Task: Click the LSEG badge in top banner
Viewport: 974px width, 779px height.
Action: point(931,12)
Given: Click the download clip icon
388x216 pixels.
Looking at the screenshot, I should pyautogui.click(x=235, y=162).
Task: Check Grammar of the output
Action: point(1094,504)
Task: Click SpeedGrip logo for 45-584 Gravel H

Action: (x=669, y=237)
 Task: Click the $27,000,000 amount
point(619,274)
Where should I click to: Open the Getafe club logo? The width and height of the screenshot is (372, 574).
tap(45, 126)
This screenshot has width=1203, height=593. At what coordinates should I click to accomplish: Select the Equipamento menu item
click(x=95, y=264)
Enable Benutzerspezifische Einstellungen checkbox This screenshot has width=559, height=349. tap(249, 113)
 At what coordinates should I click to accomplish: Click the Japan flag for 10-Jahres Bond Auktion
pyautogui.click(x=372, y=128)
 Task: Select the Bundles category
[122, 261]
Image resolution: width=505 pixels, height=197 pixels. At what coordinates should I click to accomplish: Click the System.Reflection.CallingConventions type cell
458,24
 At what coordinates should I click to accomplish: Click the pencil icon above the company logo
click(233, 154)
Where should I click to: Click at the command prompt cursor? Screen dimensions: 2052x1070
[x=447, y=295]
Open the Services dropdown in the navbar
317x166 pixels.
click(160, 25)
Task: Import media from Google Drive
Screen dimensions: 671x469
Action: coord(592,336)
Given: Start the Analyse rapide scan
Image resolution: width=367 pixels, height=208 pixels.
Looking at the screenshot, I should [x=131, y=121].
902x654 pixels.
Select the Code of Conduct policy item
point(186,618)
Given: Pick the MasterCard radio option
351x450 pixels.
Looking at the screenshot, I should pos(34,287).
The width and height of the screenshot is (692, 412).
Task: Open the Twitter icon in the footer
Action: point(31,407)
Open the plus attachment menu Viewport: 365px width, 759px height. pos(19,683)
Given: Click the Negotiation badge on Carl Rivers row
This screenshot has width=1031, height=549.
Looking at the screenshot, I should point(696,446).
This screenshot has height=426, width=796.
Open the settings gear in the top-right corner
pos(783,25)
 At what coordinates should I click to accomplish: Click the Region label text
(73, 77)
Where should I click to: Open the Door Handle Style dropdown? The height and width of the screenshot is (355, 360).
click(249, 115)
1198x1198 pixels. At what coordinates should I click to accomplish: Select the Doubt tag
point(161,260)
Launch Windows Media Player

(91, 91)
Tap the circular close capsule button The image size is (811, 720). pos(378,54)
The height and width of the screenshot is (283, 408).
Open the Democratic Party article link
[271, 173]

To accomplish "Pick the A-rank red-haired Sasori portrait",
^^^^^^^^^^^^^^^^
Written request
Transcribe all of the records above, keeping every line as it is.

Answer below
Task: Click the LSEG badge in top banner
Viewport: 974px width, 779px height.
Action: point(931,12)
Given: Click the download clip icon
388x216 pixels.
Looking at the screenshot, I should pyautogui.click(x=235, y=162).
Task: Check Grammar of the output
Action: point(1094,504)
Task: Click SpeedGrip logo for 45-584 Gravel H

Action: (x=669, y=237)
 Task: Click the $27,000,000 amount
point(619,274)
Where should I click to: Open the Getafe club logo? The width and height of the screenshot is (372, 574).
tap(45, 126)
This screenshot has width=1203, height=593. At what coordinates should I click to accomplish: Select the Equipamento menu item
click(x=95, y=264)
Enable Benutzerspezifische Einstellungen checkbox This screenshot has width=559, height=349. tap(249, 113)
 At what coordinates should I click to accomplish: Click the Japan flag for 10-Jahres Bond Auktion
pyautogui.click(x=372, y=128)
 Task: Select the Bundles category
[122, 261]
Image resolution: width=505 pixels, height=197 pixels. At what coordinates should I click to accomplish: Click the System.Reflection.CallingConventions type cell
458,24
 At what coordinates should I click to accomplish: Click the pencil icon above the company logo
click(233, 154)
Where should I click to: Click at the command prompt cursor? Screen dimensions: 2052x1070
[x=447, y=295]
Open the Services dropdown in the navbar
317x166 pixels.
click(160, 25)
Task: Import media from Google Drive
Screen dimensions: 671x469
Action: coord(592,336)
Given: Start the Analyse rapide scan
Image resolution: width=367 pixels, height=208 pixels.
Looking at the screenshot, I should [x=131, y=121].
902x654 pixels.
Select the Code of Conduct policy item
point(186,618)
Given: Pick the MasterCard radio option
351x450 pixels.
Looking at the screenshot, I should pos(34,287).
The width and height of the screenshot is (692, 412).
Task: Open the Twitter icon in the footer
Action: point(31,407)
Open the plus attachment menu Viewport: 365px width, 759px height. pos(19,683)
Given: Click the Negotiation badge on Carl Rivers row
This screenshot has width=1031, height=549.
Looking at the screenshot, I should point(696,446).
This screenshot has height=426, width=796.
Open the settings gear in the top-right corner
pos(783,25)
 At what coordinates should I click to accomplish: Click the Region label text
(73, 77)
Where should I click to: Open the Door Handle Style dropdown? The height and width of the screenshot is (355, 360).
click(249, 115)
1198x1198 pixels. At what coordinates should I click to accomplish: Select the Doubt tag
point(161,260)
Launch Windows Media Player

(91, 91)
Tap the circular close capsule button The image size is (811, 720). pos(378,54)
The height and width of the screenshot is (283, 408).
Open the Democratic Party article link
[271, 173]

To accomplish "Pick the A-rank red-haired Sasori portrait",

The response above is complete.